§ **Extract provided**:
My husband watched with pride as his home town of Frankfurt welcomed refugees from the heartbreaking devastation and war in Syria. I know from speaking to colleagues and constituents that the people of New South Wales are ready to welcome refugees from the global humanitarian crisis and want our Government to help facilitate their safe passage. Just this morning I was talking to Barney Gardner from Millers Point about how empty homes yet to be sold in Millers Point, Dawes Point and the Rocks, including the large Sirius building, could be used for emergency, temporary or more permanent housing. I urge the Government to consider the idea. Cities are multicultural and welcoming places where displaced people can find a new home.
Australia is a country of migrants and refugees, with 28 per cent of its population born overseas, and half live in Sydney or Melbourne. An estimated 823,000 refugees have settled here since 1901. In my electorate, large numbers of people from 200 countries make up our diverse community. Australia is a signatory to the 1951 Refugee Convention relating to the Status of Refugees, which requires us to provide protection and support to people who fear being persecuted for reasons of race, religion, nationality, membership of a particular social group or political opinion, or who are outside their country and cannot return to their home. People seek asylum in order to be assessed as refugees. Sadly, our governments have often demonised, shut out and exposed people seeking asylum from harm, rather than protecting and supporting them.
Syria has suffered under a brutal regime for 40 years, with support from western governments. The massive democratic uprising in 2010-11 was harshly suppressed. The Syrian Government released a large number of terrorist prisoners and unleashed the civil war that we see playing out today. Of a population of 23 million, more than 240,000 people have been killed, with perhaps 11,000 killed in prison. There are 150,000 political prisoners. Half the population has been displaced by the conflict. There are 7.6 million internally displaced people and four million refugees. About 650,000 people are trapped in conflict zones, with the Syrian Government using illegal barrel bombs against areas where people have rebelled. In this power vacuum, some neighbouring countries and extremist groups have added to the conflict to further their own geopolitical purposes.
In Syria there has been a massive movement of refugees. More than 2,000 people are known to have died fleeing the war, of which 75 per cent were women and children. The image of Aylan Kurdi lying dead on a Turkish beach has stimulated a massive outpouring of compassion as people have realised that these are real people. Aylan's mother and sibling both died trying to reach safety. We have seen many images of families landing in boats, exhausted and then walking to safety.

§ **Record extracts**:

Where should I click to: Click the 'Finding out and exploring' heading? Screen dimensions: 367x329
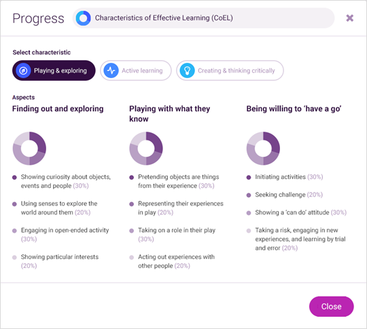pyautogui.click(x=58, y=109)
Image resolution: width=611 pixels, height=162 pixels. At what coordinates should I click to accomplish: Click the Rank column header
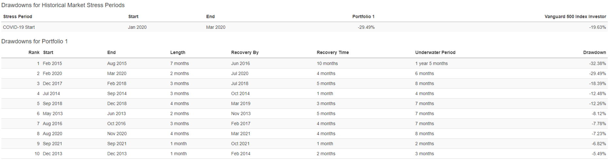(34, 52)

* * *

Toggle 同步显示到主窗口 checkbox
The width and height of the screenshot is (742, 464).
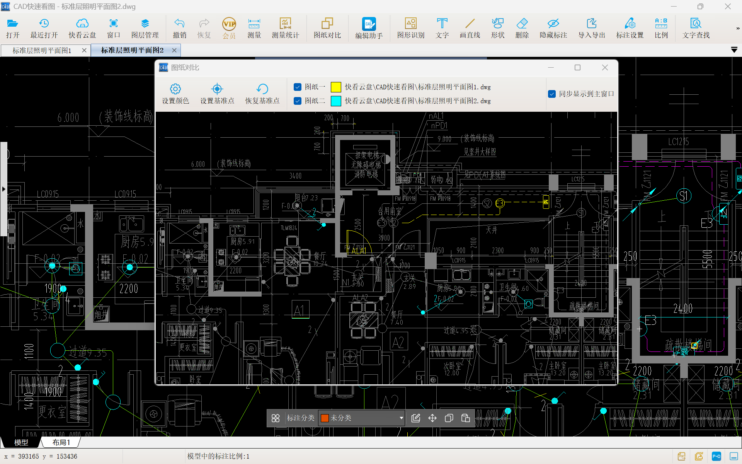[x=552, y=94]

* * *

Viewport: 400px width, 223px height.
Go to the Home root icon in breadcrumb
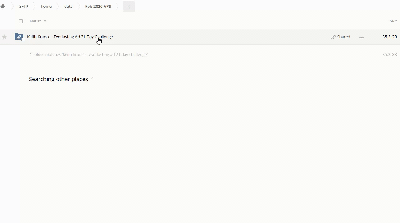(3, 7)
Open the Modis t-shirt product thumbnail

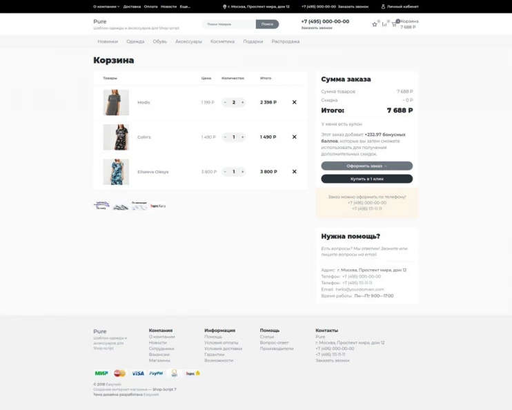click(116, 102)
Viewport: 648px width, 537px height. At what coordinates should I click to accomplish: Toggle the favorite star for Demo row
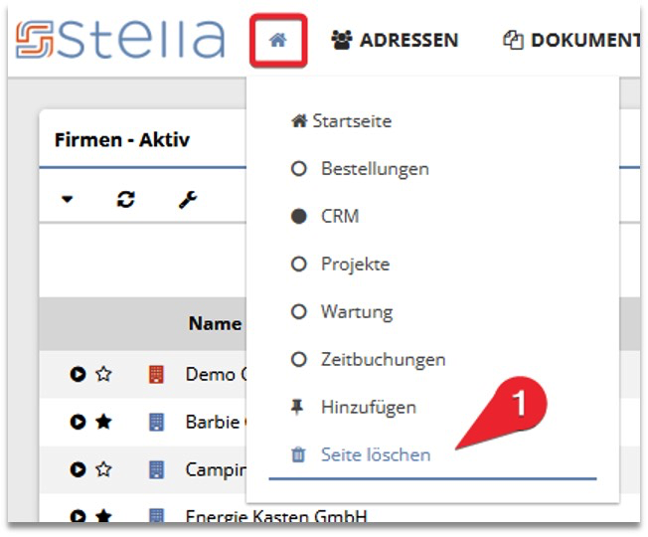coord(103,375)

§ **Task instructions**:
Answer these questions using the text on Syrian refugees above.
(a) What share of Australia's population was born overseas?
(b) How many political prisoners does the text report in Syria?
(c) What percentage of the more than 2,000 people known to have died fleeing the war were women and children?

§ **Reply to the exercise**:
(a) 28 per cent
(b) 150,000
(c) 75 per cent